There is so much to include in this post (no pictures sorry)
I had the best weekend. The Hubs and I had a date on Saturday. Sugar Mama thought this to be the weirdest concept at first. She said "Mama are you going on a date with daddy because you've never been on one before?" I laughed and thought "before you and nugget girl mommy and daddy had all kinds of dates :)" I explained to her that mommy and daddy need alone time because we love each other and one day (should her daddy and I decide she can have children :) she will ask us to come and watch her children so she can go on a date :) We had loads of fun and I had planned an entire post about how much I love him for the sacrifices he makes for us, but I got too busy. He had not slept since he woke up the day before to go to work and he planned the entire date and even set up the babysitter. I love the man more than words can say!

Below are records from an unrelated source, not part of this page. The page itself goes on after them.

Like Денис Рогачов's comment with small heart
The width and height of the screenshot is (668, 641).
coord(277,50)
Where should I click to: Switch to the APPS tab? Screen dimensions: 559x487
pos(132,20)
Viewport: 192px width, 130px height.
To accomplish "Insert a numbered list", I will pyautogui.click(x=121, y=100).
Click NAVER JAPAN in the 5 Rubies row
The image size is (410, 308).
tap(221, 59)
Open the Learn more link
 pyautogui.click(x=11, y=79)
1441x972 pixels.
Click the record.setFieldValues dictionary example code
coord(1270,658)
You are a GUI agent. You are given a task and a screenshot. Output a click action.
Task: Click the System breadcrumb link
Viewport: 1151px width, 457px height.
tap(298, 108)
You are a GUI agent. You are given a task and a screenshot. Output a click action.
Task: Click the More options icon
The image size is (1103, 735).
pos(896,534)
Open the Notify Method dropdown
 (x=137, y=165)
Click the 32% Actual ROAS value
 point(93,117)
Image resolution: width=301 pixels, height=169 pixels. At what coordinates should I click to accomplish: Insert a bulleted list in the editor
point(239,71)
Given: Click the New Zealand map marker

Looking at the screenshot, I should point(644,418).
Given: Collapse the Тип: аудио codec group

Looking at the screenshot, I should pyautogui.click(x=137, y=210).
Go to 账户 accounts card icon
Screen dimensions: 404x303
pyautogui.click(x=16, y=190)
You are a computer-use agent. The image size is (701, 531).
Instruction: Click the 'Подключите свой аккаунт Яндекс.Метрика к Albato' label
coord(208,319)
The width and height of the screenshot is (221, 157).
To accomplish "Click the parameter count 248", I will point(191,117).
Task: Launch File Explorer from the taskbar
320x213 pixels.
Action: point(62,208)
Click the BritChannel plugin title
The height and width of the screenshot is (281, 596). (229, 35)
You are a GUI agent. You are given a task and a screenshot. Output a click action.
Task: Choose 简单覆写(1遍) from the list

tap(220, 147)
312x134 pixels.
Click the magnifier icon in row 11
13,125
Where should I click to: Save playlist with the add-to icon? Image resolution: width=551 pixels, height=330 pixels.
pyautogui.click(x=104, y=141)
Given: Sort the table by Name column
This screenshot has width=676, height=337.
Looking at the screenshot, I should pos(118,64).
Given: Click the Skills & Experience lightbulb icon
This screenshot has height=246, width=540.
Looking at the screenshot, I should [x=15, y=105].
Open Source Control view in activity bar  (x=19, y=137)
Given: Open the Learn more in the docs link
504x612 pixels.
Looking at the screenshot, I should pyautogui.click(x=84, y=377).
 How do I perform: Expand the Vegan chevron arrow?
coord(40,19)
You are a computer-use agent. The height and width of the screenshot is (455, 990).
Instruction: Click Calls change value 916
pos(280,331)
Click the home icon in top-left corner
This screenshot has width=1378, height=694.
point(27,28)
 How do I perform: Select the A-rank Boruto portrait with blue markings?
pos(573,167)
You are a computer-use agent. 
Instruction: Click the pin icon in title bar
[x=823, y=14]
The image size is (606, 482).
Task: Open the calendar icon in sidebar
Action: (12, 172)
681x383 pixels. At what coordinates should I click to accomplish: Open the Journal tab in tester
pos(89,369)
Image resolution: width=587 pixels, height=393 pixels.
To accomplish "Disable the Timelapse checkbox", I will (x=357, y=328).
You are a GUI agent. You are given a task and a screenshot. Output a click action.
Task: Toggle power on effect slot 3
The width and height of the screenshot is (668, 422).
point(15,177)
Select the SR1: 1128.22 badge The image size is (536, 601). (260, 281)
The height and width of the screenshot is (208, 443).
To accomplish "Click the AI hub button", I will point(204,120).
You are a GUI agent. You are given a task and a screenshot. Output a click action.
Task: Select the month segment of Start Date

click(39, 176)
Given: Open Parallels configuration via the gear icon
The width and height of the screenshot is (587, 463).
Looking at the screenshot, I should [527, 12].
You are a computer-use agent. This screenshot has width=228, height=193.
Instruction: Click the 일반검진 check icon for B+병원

We had my entire family over for the 4th. We BB-Qed on the hubs' new grill, played in the yard with all the kiddos, and then set off mini-georgia okayed fireworks :) The kids loved the colors but they could have done without the noise :) I should have pictures, I know, but you know my memory card is still full (don't judge me), and if I focus on taking all the pictures I miss out on the fun. So I missed out on this one, which I will be upset about once I put photos into albums :)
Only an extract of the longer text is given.